This past weekend, I deactivated my Facebook profile. Not because finals week is coming up — I’m not one of those people who quit social networking before major tests. Why give up my preferred method of distraction and primary means of procrastination? No, I was just tired of basically everything on my newsfeed. Social networking gets overwhelmingly underwhelming sometimes. You have to dig through so much junk to find that one attention-worthy update.
But last week something did come across my newsfeed that actually provoked some kind of thought in me. It was a link to a video of Will Smith at the Moscow premiere of his new movie Men in Black III. Smith was making his way down the red carpet when he came across this very enthusiastic male reporter.
The reporter excitedly hugged the actor, then proceeded to kiss him on the cheeks multiple times. Yes, Will Smith is one of the most successful actors in the industry and, yes, he has traveled the world. However, at the end of the day, he is still a black man from Philly. You don’t just come up to a black man from Philly and start kissing him. You don’t come up to anyone you don’t know and start kissing them. Talk about an invasion of personal space!
In reaction, the visibly disgruntled actor shoved the overzealous reporter away and gave him a smart slap to the side of his face with the back of his hand. He didn’t hit him hard enough to make lasting damage, but a clear message was sent nonetheless. Will turned to a shocked member of his “people” (his publicist, perhaps?) and said, “He tried to kiss me on the mouth!” He also let it be known that if the cameras hadn’t been rolling, he would’ve sucker punched the guy.
My initial reaction to the video was uncontrollable laughter. How hilariously awkward! Even worse, the reporter had the most innocent look on his face and it was clear that he didn’t understand what had happened. After doing a little research, I learned that greeting stars with a kiss on the cheek was the reporter’s “thing.” There was no malice behind his act.
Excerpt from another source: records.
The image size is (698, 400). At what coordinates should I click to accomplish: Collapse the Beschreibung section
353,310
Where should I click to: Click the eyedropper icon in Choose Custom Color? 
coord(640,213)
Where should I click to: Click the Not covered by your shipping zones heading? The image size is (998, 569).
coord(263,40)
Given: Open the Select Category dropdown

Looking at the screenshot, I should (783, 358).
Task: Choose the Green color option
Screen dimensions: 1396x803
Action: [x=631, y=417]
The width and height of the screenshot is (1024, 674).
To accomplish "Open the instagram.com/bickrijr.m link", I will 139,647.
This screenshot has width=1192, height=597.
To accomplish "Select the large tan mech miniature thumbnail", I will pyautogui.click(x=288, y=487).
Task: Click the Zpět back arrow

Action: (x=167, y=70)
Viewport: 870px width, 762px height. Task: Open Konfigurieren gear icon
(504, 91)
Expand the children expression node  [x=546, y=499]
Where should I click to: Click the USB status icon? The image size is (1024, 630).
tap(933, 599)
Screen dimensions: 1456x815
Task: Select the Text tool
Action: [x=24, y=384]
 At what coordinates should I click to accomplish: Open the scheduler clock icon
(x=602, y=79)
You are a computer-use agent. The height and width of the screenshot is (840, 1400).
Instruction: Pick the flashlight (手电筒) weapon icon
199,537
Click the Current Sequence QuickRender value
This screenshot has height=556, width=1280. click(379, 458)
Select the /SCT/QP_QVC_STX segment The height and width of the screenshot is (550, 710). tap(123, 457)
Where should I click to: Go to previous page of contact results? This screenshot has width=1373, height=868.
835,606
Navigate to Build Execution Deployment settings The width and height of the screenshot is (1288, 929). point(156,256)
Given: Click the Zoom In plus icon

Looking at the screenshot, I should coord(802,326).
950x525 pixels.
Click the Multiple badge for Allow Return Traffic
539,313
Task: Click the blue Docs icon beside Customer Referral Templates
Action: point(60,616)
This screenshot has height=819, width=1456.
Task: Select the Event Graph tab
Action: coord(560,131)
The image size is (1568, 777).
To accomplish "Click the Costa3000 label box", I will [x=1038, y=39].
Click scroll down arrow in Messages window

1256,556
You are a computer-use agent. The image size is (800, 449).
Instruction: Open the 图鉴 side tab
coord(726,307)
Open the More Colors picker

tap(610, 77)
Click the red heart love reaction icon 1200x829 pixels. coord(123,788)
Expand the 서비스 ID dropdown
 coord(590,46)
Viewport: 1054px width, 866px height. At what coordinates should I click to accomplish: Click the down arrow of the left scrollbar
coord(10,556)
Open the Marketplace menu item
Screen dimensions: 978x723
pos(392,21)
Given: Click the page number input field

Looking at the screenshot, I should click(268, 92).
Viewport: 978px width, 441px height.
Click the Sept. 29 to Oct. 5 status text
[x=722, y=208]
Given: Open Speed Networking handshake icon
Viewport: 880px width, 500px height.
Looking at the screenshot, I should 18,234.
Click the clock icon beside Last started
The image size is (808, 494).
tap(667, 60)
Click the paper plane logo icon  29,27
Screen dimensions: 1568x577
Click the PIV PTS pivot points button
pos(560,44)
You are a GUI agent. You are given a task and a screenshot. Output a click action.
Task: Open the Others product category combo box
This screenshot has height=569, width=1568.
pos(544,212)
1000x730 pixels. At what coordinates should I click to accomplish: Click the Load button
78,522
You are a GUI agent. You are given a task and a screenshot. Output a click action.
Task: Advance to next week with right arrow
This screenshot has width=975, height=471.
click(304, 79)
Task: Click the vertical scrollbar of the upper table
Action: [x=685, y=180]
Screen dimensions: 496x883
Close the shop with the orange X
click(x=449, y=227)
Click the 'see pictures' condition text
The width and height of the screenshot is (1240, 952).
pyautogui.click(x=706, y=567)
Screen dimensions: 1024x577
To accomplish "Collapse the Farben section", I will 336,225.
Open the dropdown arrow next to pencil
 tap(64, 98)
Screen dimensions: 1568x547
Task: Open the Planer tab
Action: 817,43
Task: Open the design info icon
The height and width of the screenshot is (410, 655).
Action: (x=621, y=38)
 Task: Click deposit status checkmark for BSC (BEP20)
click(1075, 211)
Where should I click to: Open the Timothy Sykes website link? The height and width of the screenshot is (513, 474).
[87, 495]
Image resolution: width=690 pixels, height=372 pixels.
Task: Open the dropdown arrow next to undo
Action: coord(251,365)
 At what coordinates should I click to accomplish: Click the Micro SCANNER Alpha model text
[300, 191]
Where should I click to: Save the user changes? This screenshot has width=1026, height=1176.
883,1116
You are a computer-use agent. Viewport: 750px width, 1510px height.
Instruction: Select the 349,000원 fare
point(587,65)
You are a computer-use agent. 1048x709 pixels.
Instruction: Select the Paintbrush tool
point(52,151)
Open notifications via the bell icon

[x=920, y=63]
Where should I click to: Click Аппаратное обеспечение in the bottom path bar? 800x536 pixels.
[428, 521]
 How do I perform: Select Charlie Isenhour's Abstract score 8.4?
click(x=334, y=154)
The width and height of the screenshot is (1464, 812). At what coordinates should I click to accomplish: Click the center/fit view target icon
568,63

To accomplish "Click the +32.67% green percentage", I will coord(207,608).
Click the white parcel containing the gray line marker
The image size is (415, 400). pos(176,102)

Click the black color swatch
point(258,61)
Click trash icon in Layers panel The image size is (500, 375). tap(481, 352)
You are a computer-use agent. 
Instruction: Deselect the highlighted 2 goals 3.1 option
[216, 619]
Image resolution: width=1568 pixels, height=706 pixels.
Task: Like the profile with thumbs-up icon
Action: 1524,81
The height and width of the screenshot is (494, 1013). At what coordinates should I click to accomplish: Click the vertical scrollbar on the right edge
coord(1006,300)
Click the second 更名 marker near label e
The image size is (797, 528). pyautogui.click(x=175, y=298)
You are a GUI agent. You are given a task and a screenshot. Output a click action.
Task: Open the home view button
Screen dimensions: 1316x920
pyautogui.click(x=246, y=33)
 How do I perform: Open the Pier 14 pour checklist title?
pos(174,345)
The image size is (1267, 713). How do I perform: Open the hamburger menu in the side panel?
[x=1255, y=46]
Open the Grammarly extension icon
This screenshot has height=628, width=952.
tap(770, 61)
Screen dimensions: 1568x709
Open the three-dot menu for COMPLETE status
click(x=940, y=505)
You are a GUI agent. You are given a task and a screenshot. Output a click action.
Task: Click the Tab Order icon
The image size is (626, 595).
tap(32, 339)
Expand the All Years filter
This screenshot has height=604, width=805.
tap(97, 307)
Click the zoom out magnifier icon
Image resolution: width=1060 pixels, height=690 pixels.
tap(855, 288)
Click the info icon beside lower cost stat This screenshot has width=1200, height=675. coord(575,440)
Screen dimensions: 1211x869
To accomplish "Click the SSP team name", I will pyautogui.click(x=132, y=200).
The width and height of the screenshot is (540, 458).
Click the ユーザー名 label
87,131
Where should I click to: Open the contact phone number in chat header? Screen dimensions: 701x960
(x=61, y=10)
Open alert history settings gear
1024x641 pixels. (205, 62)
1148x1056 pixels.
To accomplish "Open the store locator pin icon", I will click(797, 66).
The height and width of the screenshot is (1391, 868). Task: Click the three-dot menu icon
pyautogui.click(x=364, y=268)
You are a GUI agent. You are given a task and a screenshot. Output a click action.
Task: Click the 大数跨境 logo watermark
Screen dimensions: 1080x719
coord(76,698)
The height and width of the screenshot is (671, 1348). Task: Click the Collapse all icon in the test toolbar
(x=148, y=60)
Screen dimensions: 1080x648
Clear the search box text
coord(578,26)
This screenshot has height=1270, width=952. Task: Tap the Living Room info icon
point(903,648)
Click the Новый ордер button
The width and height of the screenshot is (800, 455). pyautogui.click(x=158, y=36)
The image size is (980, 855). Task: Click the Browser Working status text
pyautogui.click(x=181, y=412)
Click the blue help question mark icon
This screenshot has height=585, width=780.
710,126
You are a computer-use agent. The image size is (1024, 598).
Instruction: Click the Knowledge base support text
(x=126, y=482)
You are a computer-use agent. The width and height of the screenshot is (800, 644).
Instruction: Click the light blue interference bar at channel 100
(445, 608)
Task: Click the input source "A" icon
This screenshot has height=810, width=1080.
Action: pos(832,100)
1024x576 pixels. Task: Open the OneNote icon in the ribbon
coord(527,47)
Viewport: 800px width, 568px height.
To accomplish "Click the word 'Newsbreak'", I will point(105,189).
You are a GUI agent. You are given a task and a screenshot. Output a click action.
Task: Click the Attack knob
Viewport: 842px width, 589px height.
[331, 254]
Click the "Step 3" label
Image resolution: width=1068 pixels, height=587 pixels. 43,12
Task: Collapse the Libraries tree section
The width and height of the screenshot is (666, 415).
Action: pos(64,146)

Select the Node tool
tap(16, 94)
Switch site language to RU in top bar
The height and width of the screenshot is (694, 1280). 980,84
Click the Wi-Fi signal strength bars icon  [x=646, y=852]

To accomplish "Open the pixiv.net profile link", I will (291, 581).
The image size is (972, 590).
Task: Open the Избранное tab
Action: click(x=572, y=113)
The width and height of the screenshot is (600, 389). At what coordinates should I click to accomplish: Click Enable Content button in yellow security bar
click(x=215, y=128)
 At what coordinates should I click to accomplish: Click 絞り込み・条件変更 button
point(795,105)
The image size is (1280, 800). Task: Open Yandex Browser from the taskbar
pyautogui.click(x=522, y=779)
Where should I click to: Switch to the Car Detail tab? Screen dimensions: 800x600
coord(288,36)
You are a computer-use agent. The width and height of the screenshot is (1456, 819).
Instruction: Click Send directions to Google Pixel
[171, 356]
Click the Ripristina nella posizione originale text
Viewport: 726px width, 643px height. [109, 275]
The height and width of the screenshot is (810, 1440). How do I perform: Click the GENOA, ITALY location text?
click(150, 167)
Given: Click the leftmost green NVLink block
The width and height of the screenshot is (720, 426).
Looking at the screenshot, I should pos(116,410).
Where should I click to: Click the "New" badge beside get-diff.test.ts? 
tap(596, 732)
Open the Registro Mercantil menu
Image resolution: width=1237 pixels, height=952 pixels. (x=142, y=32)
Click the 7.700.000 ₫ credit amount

The research result was a confirmation of something I had suspected from the very start. This was a clear case of cultures clashing. Having been born in France and spent time in Europe, I know firsthand that the American standard and the European standard when it comes to personal space are very different. Americans are all about their personal space. Europeans are a little more … friendly, so to speak.
The funny part was that, although I understood where the reporter was coming from, I totally identified with Will Smith. I like my personal space. I don’t know if it’s because of my individual preference or the influence of American culture. It’s probably a bit of both, but I really don’t like my immediate space to be infringed upon.
Some of the most uncomfortable moments of my life occurred due to personal space invasions. From sitting on an airplane or a crowded bus, to having a conversation with someone who is standing a little too close, there have been times that felt way more intimate than the occasion required.
The key to space violations is context. The who, what, when, where and why totally matter. When the five W’s are all working in your favor, getting close can actually be a good thing. That unexpected hug from someone that you’d love to be friends with, or when the person you like finally makes a move. Have you ever seen a male professional sports team celebrating a big win? They’re jumping all over each other, slapping each other’s butts, giving each other congratulatory punches, etc. If Will Smith had just won the Super Bowl and his teammate kissed him on the cheek, I don’t think he would’ve reacted the same way.